O Espírito Da Criação
O Espírito Da Criação
O frágil ranger da porta anunciava. Alguém adentrava a casa do doutor Oliveira.
Na parede da sala, o relógio de madeira acabava de bater a terceira hora vespertina. Sabia-se, portanto, que não podia ser do próprio doutor Oliveira o vulto que, de modo quase silente, galgava os degraus da suntuosa residência, uma vez que o insigne advogado só regressava do serviço após as dezenove horas.
“A quem pertenceria esse vulto?” – indagava a casa a si mesma sem resposta.
As visitas do vulto eram quase diárias. Sua duração era sempre a mesma. Três horas.
Seu proceder era sempre igual. Costumava se pôr à cabeceira do doutor Oliveira e desaparecer uma hora antes de ele retornar à casa.
O vulto nada dizia, mostrava ou deixava de si, a não ser a fragrância alva e feminina que, após sua partida, recendia no interior do recinto que usava guardar a solitária intimidade do doutor Oliveira.
O doutor Oliveira, contrariamente ao que se poderia pensar, não estranhava a fragrância. Recebia-a com total naturalidade.
Ela até lhe fazia bem. Coincidência ou não, toda vez que a doce fragrância lhe sorria nas narinas, uma frase ou ideia singular acendia-se em seu íntimo.
Cada vez que uma destas frases ou idéias lhe surgia, o doutor não ousava pensar duas vezes. Célere, dirigia-se à sua sala de estudos e a anotava em um dos seus muitos blocos de apontamentos.

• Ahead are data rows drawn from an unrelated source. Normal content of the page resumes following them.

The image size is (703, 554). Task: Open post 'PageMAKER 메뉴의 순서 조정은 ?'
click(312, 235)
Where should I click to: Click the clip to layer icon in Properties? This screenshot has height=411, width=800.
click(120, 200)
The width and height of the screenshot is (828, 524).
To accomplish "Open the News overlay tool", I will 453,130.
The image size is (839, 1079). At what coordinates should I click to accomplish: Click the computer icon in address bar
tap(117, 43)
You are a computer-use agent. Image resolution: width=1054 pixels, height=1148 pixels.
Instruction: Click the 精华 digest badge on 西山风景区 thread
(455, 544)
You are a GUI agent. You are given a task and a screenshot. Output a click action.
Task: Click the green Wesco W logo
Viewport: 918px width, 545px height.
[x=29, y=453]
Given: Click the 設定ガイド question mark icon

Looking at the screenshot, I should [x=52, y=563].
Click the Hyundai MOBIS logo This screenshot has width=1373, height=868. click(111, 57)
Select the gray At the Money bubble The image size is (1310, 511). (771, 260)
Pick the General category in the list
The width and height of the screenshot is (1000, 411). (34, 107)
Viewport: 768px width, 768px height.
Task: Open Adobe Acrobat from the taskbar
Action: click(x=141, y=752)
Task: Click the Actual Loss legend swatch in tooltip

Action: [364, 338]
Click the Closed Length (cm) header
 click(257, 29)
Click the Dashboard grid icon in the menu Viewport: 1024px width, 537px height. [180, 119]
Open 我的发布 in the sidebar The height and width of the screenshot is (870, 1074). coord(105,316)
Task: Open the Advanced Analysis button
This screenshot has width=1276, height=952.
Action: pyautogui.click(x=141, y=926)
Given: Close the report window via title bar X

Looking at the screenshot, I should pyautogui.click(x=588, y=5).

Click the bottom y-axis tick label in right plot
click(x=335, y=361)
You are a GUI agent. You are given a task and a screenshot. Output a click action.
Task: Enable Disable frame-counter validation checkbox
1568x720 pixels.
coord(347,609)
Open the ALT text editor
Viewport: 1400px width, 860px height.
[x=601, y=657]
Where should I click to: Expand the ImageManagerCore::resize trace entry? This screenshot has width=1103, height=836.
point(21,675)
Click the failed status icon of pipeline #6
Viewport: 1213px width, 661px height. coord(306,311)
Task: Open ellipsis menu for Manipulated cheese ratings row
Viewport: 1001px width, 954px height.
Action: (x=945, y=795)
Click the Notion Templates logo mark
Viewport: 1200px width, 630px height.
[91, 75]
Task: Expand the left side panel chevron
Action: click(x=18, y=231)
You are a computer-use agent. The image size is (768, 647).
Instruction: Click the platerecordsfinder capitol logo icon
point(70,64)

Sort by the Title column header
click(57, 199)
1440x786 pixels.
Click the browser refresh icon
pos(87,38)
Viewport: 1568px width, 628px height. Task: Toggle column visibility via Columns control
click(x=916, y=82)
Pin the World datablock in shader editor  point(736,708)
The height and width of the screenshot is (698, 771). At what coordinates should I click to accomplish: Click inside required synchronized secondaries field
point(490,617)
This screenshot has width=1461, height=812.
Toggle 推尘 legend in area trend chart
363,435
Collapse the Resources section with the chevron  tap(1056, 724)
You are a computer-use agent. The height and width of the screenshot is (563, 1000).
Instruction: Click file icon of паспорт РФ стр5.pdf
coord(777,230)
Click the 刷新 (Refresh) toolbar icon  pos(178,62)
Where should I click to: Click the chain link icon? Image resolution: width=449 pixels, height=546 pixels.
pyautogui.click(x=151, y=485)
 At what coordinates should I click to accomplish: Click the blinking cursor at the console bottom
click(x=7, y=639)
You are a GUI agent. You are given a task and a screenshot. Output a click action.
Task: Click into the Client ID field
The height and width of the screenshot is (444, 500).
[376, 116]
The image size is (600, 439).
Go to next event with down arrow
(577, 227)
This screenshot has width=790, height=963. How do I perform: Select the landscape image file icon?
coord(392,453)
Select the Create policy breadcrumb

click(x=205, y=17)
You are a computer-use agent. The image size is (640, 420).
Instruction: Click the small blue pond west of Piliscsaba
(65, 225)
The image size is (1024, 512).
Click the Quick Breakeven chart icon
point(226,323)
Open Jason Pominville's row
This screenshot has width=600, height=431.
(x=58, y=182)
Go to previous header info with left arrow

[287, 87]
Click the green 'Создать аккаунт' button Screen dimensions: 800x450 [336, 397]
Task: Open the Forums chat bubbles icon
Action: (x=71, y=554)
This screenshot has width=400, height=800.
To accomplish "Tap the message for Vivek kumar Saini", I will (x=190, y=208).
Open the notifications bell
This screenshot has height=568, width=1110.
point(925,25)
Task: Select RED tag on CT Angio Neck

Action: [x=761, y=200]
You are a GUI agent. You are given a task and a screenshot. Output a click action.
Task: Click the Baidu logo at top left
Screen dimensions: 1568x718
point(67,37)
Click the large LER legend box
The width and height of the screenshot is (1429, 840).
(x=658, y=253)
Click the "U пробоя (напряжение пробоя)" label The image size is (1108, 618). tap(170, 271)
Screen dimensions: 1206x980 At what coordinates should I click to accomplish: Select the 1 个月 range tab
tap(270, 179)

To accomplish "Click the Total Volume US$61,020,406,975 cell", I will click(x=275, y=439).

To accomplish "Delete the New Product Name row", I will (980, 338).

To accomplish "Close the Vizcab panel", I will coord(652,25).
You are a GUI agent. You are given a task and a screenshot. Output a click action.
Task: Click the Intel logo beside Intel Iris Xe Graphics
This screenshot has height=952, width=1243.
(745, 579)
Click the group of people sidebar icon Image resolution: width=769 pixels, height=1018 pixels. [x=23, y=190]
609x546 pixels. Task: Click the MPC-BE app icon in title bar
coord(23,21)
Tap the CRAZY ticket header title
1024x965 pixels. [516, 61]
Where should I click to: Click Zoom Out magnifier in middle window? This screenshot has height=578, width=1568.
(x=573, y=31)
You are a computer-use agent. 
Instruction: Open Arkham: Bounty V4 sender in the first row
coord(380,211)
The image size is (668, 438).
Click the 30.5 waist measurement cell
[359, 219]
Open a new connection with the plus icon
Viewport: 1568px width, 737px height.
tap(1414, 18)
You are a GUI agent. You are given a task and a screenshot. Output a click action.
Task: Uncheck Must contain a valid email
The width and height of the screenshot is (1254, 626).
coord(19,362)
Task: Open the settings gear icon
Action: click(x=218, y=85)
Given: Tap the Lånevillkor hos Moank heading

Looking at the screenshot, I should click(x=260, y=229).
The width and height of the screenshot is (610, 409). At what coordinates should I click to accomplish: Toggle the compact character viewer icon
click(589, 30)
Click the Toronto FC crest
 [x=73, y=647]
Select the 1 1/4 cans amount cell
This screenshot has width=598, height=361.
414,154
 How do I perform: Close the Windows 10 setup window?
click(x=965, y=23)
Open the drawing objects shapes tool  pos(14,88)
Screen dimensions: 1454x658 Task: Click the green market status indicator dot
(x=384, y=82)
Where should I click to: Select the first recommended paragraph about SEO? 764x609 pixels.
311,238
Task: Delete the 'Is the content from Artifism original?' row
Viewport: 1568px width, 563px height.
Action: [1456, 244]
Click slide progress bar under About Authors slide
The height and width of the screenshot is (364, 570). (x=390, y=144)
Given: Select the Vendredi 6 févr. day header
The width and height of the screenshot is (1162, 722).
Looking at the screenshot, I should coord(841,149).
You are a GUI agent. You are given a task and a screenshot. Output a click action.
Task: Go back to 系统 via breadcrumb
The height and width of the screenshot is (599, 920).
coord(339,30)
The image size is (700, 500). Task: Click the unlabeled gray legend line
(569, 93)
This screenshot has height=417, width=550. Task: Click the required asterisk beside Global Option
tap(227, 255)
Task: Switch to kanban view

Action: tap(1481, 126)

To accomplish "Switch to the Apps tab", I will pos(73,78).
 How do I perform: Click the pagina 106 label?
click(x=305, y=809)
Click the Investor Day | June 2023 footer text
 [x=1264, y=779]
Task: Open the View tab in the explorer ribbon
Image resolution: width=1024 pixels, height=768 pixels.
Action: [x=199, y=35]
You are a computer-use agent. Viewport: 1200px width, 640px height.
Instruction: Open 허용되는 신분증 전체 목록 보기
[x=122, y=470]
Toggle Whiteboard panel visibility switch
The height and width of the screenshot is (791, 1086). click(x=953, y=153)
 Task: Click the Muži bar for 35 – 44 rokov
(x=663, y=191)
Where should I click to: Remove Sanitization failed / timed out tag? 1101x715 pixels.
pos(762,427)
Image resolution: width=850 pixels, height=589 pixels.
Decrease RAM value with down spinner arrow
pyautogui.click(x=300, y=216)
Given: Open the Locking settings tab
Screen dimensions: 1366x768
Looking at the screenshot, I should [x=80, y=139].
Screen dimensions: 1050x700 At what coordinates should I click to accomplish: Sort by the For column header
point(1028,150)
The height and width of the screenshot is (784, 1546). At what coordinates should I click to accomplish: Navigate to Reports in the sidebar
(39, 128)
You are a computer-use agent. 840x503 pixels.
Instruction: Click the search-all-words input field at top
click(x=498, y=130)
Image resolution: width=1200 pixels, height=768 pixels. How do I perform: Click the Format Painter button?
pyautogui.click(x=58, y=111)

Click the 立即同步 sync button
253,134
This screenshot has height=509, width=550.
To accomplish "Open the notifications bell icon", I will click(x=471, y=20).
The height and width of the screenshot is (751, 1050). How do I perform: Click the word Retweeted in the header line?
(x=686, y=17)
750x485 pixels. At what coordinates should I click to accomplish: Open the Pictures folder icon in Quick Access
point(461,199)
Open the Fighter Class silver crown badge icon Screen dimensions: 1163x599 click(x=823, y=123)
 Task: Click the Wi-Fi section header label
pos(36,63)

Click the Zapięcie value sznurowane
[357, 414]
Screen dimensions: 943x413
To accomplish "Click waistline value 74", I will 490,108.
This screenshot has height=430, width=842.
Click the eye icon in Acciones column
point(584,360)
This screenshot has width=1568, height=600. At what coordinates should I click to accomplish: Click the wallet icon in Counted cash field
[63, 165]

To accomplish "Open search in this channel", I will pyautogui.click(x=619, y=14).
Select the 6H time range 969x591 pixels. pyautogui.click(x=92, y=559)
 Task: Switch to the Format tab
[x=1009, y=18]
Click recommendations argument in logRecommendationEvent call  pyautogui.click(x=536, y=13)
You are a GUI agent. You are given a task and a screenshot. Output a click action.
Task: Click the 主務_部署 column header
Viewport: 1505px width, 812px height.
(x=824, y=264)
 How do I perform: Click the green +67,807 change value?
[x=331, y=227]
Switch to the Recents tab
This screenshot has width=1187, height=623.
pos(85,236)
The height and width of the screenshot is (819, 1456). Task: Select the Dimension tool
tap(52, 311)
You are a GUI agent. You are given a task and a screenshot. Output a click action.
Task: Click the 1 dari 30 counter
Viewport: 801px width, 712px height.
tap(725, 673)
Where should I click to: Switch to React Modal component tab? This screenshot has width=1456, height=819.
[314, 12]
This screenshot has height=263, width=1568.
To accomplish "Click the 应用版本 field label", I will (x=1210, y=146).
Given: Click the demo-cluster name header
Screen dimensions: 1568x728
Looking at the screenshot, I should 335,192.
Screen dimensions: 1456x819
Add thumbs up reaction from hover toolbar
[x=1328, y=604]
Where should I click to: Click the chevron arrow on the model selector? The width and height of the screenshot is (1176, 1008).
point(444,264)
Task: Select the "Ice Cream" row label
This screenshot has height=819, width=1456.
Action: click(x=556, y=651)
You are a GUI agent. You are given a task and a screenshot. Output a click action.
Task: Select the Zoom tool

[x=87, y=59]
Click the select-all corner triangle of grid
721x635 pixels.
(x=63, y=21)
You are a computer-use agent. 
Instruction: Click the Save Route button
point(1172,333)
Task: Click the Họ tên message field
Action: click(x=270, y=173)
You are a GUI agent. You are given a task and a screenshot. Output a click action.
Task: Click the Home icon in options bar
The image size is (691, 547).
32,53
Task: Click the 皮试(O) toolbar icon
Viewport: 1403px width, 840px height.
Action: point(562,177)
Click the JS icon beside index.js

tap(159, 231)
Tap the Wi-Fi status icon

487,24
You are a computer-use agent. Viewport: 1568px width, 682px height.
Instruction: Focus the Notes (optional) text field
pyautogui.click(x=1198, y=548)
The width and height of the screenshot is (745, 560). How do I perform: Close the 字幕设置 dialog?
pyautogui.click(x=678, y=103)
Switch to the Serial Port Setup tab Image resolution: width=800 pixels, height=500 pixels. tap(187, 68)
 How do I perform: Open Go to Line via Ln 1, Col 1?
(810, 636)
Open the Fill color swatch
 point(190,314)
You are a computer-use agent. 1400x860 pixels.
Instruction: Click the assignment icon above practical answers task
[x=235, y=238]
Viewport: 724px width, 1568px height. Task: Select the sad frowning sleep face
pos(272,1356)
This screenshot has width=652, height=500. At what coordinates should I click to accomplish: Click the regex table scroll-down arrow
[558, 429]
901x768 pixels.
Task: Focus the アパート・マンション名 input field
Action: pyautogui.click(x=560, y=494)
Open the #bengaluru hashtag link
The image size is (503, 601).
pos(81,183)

Quando notava que um conjunto de frases por ele registradas havia adquirido feição sólida de texto, o doutor o concatenava e transferia com cuidado para o seu computador de colo.
Quando percebia que as idéias que havia anotado lhe poderiam render bons projetos, o causídico as desenvolvia e lhes dava destino idêntico ao dos textos.
As visitas do vulto continuavam e, com o passar dos anos, além de jurista aclamado, o doutor Oliveira tornava-se prolífico poeta e hábil legislador.
A existência carnal do doutor Oliveira durou cerca de nove décadas.
Um dia, quando ele já se encontrava há poucos instantes da morte, o vulto que sempre visitava o interior de sua residência revelou-se para ele em toda a sua inteireza.
Tinha os traços de uma mulher deslumbrante envoltos em vestes plasmadas num branco indefectível e a mesma fragrância excelsa de sempre.
Foi nesse dia que, enquanto se via acolhido pelos braços fluídicos da transcendente presença que, por tantos anos, o vinha inspirando, ouvia do vulto as seguintes palavras:
“Se me aceitas com tamanha naturalidade, hás de aceitar com o mesmo sentimento o destino final de toda matéria. Sou o Espírito da Criação e venho buscar-te para que habites o meu jardim e me auxilies no meu ofício.
Não temas! Tudo será simples!”
O advogado não temeu. Deixou que sua alma se levasse embalada pela mansa cadência do passo do vulto que a ele acabava de apresentar-se.